Kerbau 'Donald Trump'/Net
Seekor kerbau albino langka di Bangladesh yang mendadak viral karena dijuluki "Donald Trump" akhirnya bernapas lega setelah dipastikan lolos dari penyembelihan kurban Iduladha.
Hewan raksasa dengan bobot mencapai hampir 700 kilogram tersebut sejatinya sudah terjual dan siap untuk menjalani ritual penyembelihan.
Namun, intervensi langsung dari pemerintah setempat berhasil mengubah nasibnya pada detik-detik terakhir.
Menteri Dalam Negeri Bangladesh, Salahuddin Ahmed, mengeluarkan perintah resmi agar kerbau tersebut diselamatkan dan seluruh dana pembeli segera dikembalikan.
Keputusan ini diambil menyusul adanya kekhawatiran terkait keamanan akibat lonjakan antusiasme publik yang luar biasa menjelang perayaan festival kurban yang jatuh pada hari Kamis.
Popularitas kerbau ini meroket tajam setelah berbagai rekaman videonya tersebar luas secara daring. Daya tarik utamanya terletak pada jambul rambut pirangnya yang khas serta pembawaannya yang sangat tenang.
Fenomena ini memicu kerumunan warga yang bahkan rela menempuh perjalanan jarak jauh hanya demi melihatnya langsung di peternakan.
Sang pemilik peternakan, Ziauddin Mridha, mengungkapkan bahwa nama unik tersebut pertama kali dicetuskan oleh adik laki-lakinya yang melihat kemiripan antara kerbau itu dengan Presiden Amerika Serikat, Donald Trump.

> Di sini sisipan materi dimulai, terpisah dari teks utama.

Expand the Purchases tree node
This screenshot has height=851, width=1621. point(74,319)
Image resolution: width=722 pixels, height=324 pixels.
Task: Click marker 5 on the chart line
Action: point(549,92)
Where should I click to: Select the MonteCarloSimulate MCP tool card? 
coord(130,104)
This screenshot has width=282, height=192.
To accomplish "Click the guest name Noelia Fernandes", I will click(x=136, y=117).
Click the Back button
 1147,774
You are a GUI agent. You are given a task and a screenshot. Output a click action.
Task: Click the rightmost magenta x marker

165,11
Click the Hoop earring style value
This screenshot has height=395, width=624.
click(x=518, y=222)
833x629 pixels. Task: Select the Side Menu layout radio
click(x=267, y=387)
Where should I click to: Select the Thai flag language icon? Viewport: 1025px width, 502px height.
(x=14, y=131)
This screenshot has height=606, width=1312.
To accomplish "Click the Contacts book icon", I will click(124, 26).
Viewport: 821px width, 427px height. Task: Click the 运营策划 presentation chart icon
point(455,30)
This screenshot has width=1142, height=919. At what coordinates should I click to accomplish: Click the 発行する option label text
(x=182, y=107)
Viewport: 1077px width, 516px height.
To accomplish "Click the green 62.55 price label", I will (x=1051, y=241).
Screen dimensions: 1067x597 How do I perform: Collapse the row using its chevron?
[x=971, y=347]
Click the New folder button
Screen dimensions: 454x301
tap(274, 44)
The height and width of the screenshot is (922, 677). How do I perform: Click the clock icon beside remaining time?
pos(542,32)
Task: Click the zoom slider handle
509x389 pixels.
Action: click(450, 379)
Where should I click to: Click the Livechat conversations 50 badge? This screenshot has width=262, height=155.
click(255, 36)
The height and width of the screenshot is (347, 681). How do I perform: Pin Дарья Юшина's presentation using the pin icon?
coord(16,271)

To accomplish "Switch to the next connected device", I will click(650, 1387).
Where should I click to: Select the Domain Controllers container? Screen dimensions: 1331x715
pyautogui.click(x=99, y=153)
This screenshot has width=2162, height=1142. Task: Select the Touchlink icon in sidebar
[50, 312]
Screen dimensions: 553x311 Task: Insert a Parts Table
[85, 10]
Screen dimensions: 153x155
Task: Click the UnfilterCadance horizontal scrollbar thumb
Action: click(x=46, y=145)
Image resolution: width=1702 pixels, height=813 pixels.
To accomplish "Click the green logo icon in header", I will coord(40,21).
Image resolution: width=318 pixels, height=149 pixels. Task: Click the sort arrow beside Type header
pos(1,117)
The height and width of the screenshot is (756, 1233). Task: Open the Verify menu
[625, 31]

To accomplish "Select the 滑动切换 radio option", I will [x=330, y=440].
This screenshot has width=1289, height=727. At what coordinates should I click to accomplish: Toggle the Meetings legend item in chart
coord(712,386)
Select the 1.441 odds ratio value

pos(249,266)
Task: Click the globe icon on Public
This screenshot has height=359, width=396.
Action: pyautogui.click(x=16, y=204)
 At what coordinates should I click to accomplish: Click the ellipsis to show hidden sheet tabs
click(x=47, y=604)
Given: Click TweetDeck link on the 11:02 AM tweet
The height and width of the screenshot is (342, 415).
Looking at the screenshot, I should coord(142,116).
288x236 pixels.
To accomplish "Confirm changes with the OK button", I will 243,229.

Menyikapi besarnya sorotan publik, seorang pejabat kementerian menyatakan bahwa keputusan diambil secara mendadak untuk memindahkan kerbau tersebut ke kebun binatang nasional di kota Dhaka.
Keputusan ini didasari murni oleh alasan keamanan dan tingkat ketertarikan masyarakat yang dianggap sudah tidak biasa.
Menurut Ziauddin, hewan peliharaannya tersebut memiliki sifat yang tidak biasa karena sangat jinak.
Perawatannya pun membutuhkan perhatian yang telaten, termasuk pemberian pakan yang lebih sering serta rutinitas mandi yang teratur.
Di Bangladesh sendiri, populasi kerbau albino sangatlah langka. Mengingat mayoritas ternak di negara tersebut berwarna gelap, wajar jika kerbau berambut pirang ini langsung menjadi primadona yang sangat menonjol di sepanjang musim perburuan hewan kurban ini.